Other examples: Kansas 2008 (5 NBA picks), Florida 2007 (5), North Carolina 2009 (4), North Carolina 2005 (4).
- Coaching Genius
Examples: Duke 2010, Florida 2006, UConn 2004, Duke 2001, Michigan State 2000
Clearly, the team with the most talent doesn’t always win it all. Often, teams with less-heralded players advance deep into the tourney because they have better chemistry and a smarter game plan. The king of this category is Duke’s Mike Krzyzewski, who wins championships with hardworking four-year players more often than with superstar one-and-done athletes. Case in point: Duke’s 2010 title run would have been dead in the water without the steady, unspectacular play of journeyman center Brian Zoubek. Who? Exactly.
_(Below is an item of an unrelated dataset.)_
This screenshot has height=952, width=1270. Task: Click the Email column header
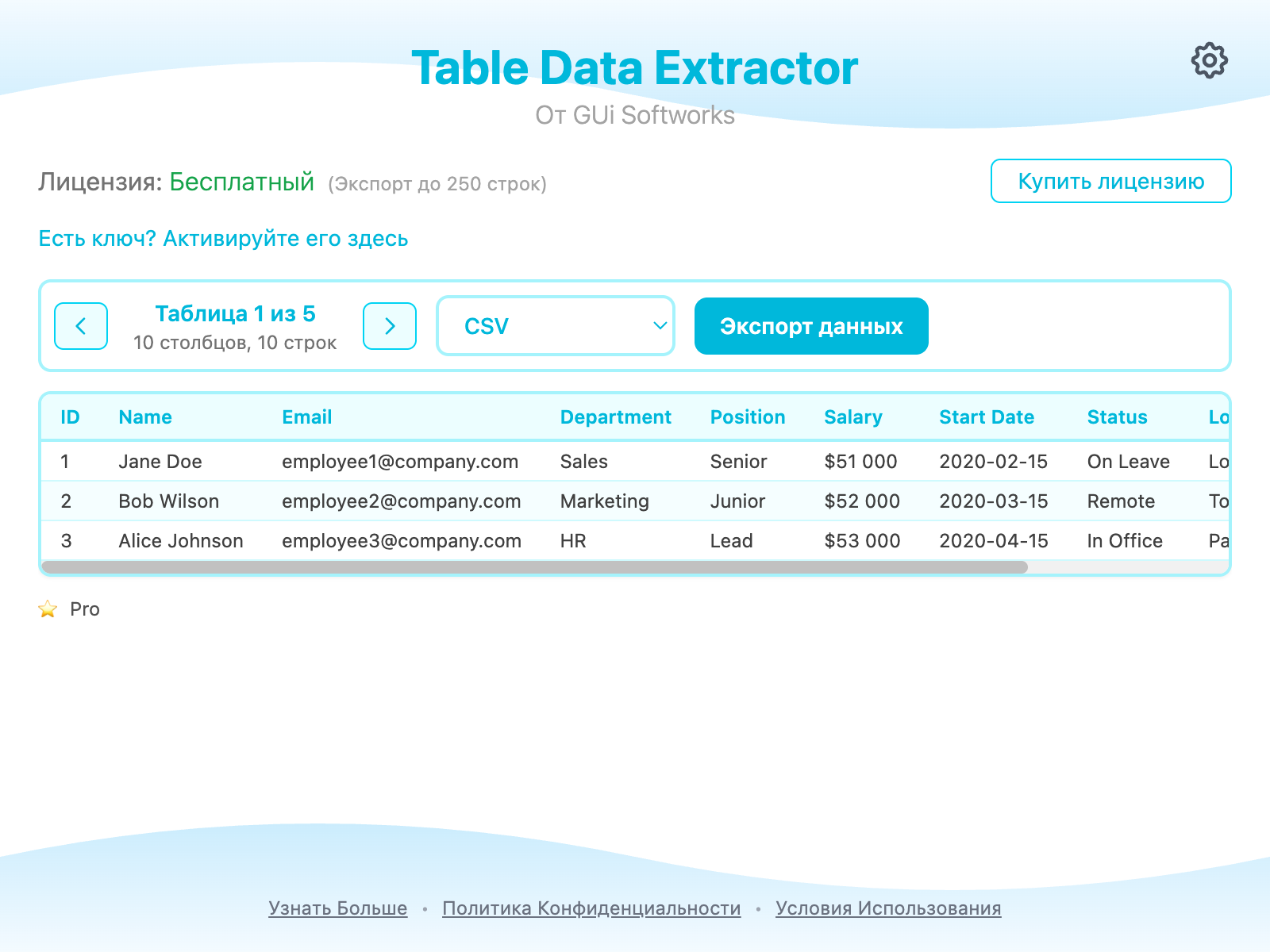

The other coaches on this list are future hall-of-famers for the same reasons. Jim Calhoun and Tom Izzo are living legends, and Florida’s Billy Donovan is on the bullet train to Springfield as well. And yes, Donovan had the same number of future draft picks on his roster in ’06 as he did in ’07, but not one of his starters made an All-America team that season.
- Army of One
Examples: UConn 2011, Syracuse 2003, Maryland 2002
Sometimes, it’s an incandescent superstar who drives title hopes. They need a supporting cast: Kemba Walker had Jeremy Lamb and friends in ’11, and Carmelo Anthony needed Hakim Warrick and Gerry McNamara to back his single-season run to immortality. But either of those teams was an also-ran without a charismatic do-it-all leader.
Why is Maryland here? It’s tempting to credit Gary Williams with a Coaching Genius slot here, but the head Terp’s entire Final Four resume rests on the back of one sterling player: guard Juan Dixon. Dixon’s light never shone as brightly as ‘Melo’s or Kemba’s, but he refused to lose in ’01 and ’02, taking his teammates along for the ride.
So how do you turn this info to your advantage? Easy.
First of all, stop sweating the first-round upsets. Picking them right is great, but they’re worth very little in the grand scheme of things. Luck can play a role in those early games, and that’s where a lot of the tournament’s fun comes from, but serious championship contenders rarely fall victim.
Millions of people nailed Louisville as champs last season, so the prizes went to those who shored that pick up with the right Final Four. This is where criteria 2 and 3 come into play. Kansas was the nation’s runner-up the season before due to a combination of Coaching Genius (Bill Self) and Army of One (Thomas Robinson). When you’re weighing your Elite Eight, any team that combines coaching savvy and at least one hot talent – like Butler with Gordon Hayward in 2011 – is worthy of consideration.
Anyone can choose the team with overwhelming talent to win it all. Use these criteria to fill out the rest of the field, and you’ll go home a winner.